Principio de Arquímedes (III): La idea clave

Hemos quedado en que el Principio de Arquímedes dice que “todo cuerpo sumergido en un líquido experimenta un empuje hacia arriba igual al peso del líquido desalojado”, y que ese “líquido desalojado” es el que estaba ocupando el volumen que ahora es ocupado por el cuerpo sumergido.

Imaginemos que, como antes, vamos a sumergir una canica en el agua; pero el líquido desalojado, en vez de dejarlo rebosar, lo extraemos tal cual del interior del vaso. Visualicemos esa esfera de agua flotando en el aire:

Arquímedes2

Un experimento mental

Naturalmente, no podría flotar ingrávida: el agua tiene un peso y se caería al suelo. Pero ¿por qué cuando está en el interior del vaso, rodeada del resto del agua, ese agua no se cae? Puede parecer una pregunta tonta, pero no lo es en absoluto: esa esfera de agua pesa lo mismo cuando está dentro del vaso -a la izquierda en la figura- que cuando está fuera -a la derecha-. Si a la izquierda no se cae, tiene que ser porque en ese caso hay una fuerza que compensa exactamente el peso. Esa fuerza es lo que llamamos empuje:

Empuje y peso del líquido desalojado

Empuje y peso del líquido desalojado

Pero toda fuerza tiene que ser ejercida por alguien. ¿Quién hace el empuje? Sólo hay un posible culpable: el agua que rodea a la esfera del líquido desalojado. Ahora bien, si en lugar de tener ahí esa esfera de agua tenemos la canica, el agua que le rodea es exactamente la misma que antes, y por tanto debe hacer la misma fuerza:

Empuje y peso sobre el cuerpo sumergido en el líquido

Empuje y peso sobre el cuerpo sumergido en el líquido

En resumen, el agua hace una fuerza sobre el cuerpo que vale justamente el peso del fluido desalojado: ¡Eso es justamente el Principio de Arquímedes!

En cierto modo, el Principio de Arquímedes se deduce aquí de un experimento mental, una forma de razonamiento muy poderosa en la que Galileo o Einstein eran maestros. Se trata de imaginarse situaciones concretas en las que nuestro sentido común nos dice lo que va a ocurrir, y usar esa intuición para interpretar lo que ocurre en casos más generales. No hace falta que esa situación concreta sea realizable: aquí, no podemos “desalojar” el líquido manteniendo su forma, sacando una esfera como en el primer dibujo. Pero si lo hiciéramos, no tenemos ninguna duda de qué ocurriría: se caería. Así que si esa esfera de agua no se cae cuando está rodeada de más agua… es que ese agua la sostiene: sabemos entonces que hace una fuerza, y cuánto vale.
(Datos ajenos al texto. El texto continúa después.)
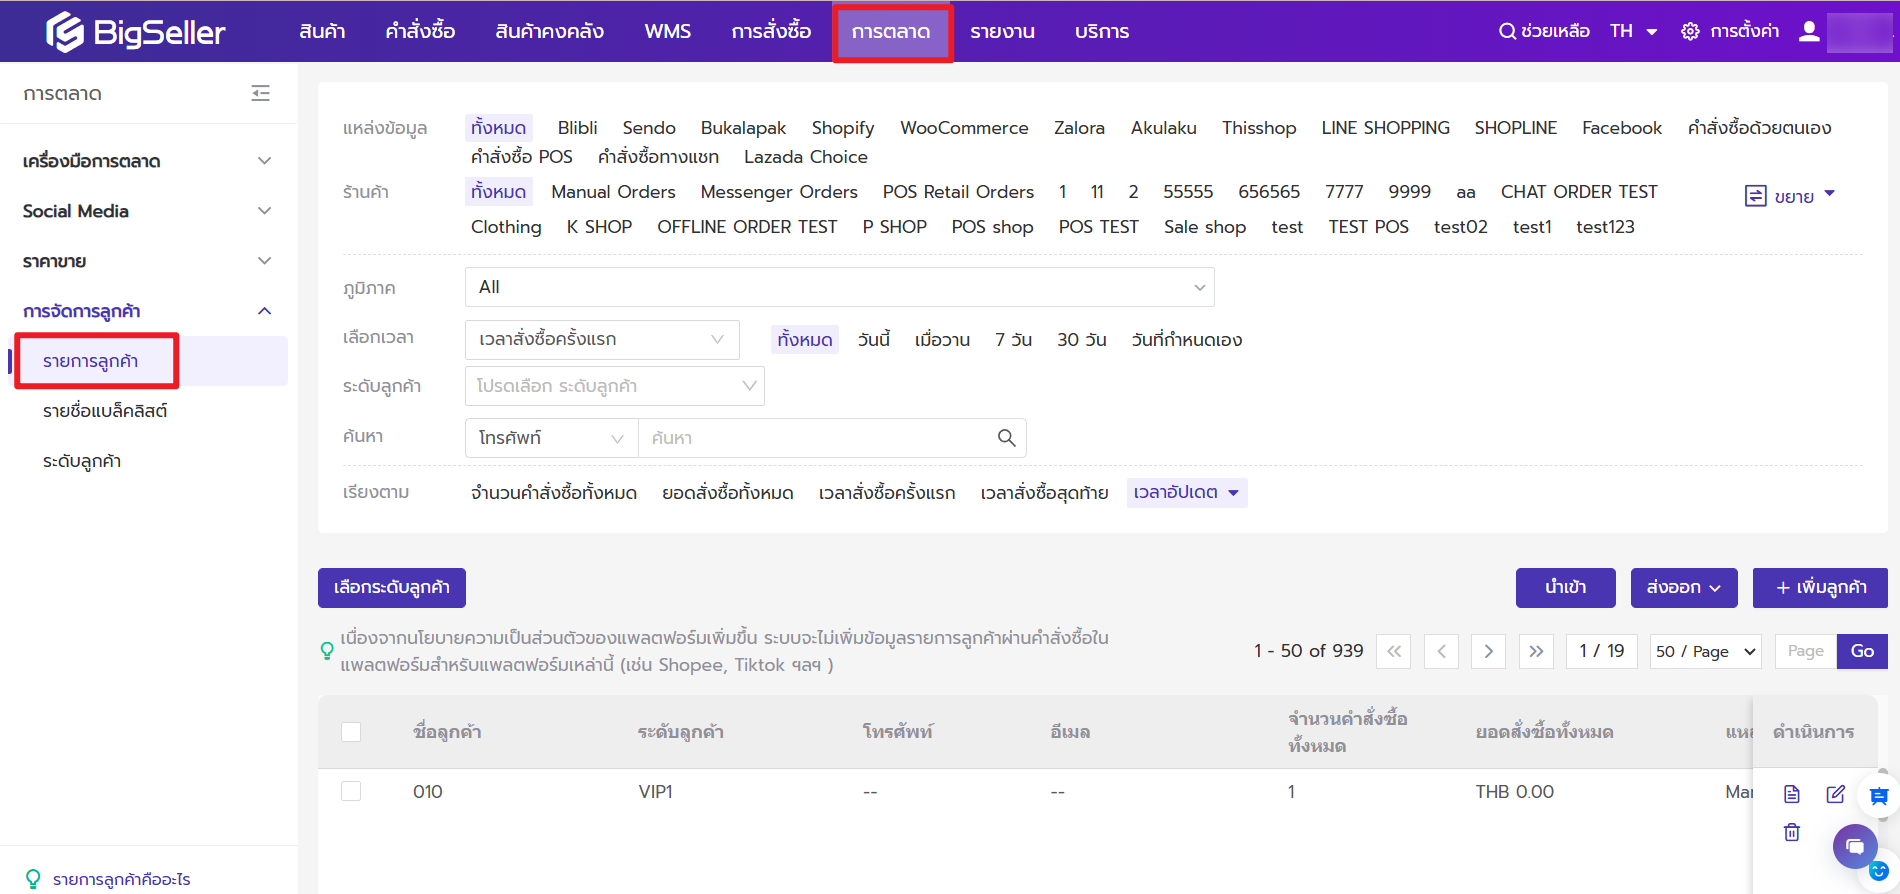Open the WMS top menu
The width and height of the screenshot is (1900, 894).
[667, 31]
En la segunda parte del razonamiento, tampoco podemos sustituir el “agua desalojada” por la canica sin más ni más: se desbordaría más agua, nos mojariamos… Sin embargo, esos efectos secundarios deben ser irrelevantes, nos dice nuestra intuición, comparados con la cuestión fundamental, que es que lo que rodea a la esfera de agua y lo que rodea a la canica es el mismo líquido, así que tiene que hacer la misma fuerza.
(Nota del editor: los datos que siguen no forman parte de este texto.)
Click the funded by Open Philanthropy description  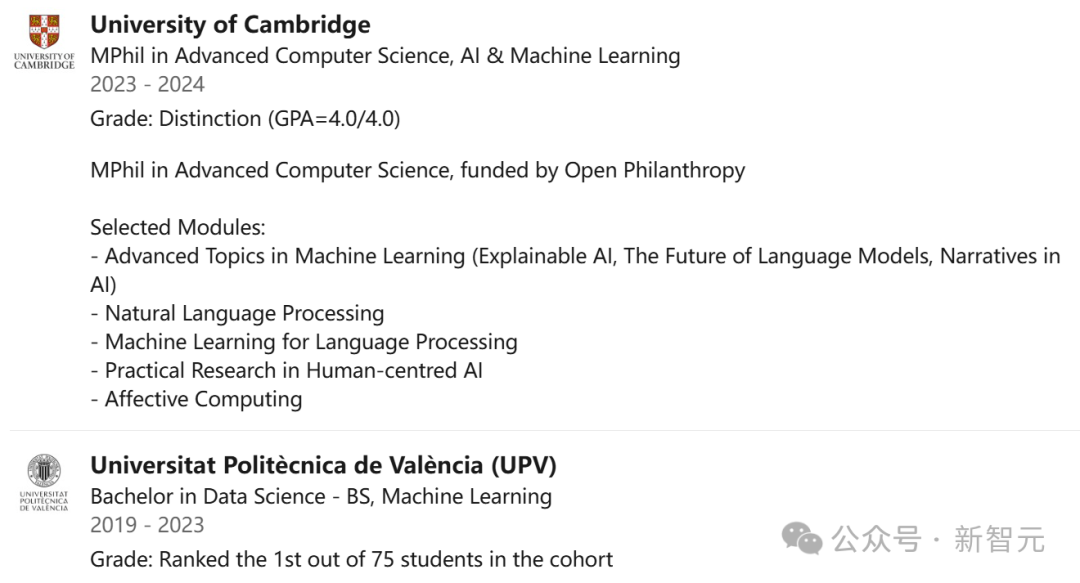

Este razonamiento lo podemos hacer con cualquier cuerpo: da lo mismo cual sea el material de qué está hecho o de cual sea su forma. Y esta es otra ventaja de los experimentos mentales: funcionan a nivel conceptual y por eso no hay que repetirlos para cada caso particular. Y si hubiera que repetirlos, no pasa nada: son gratis.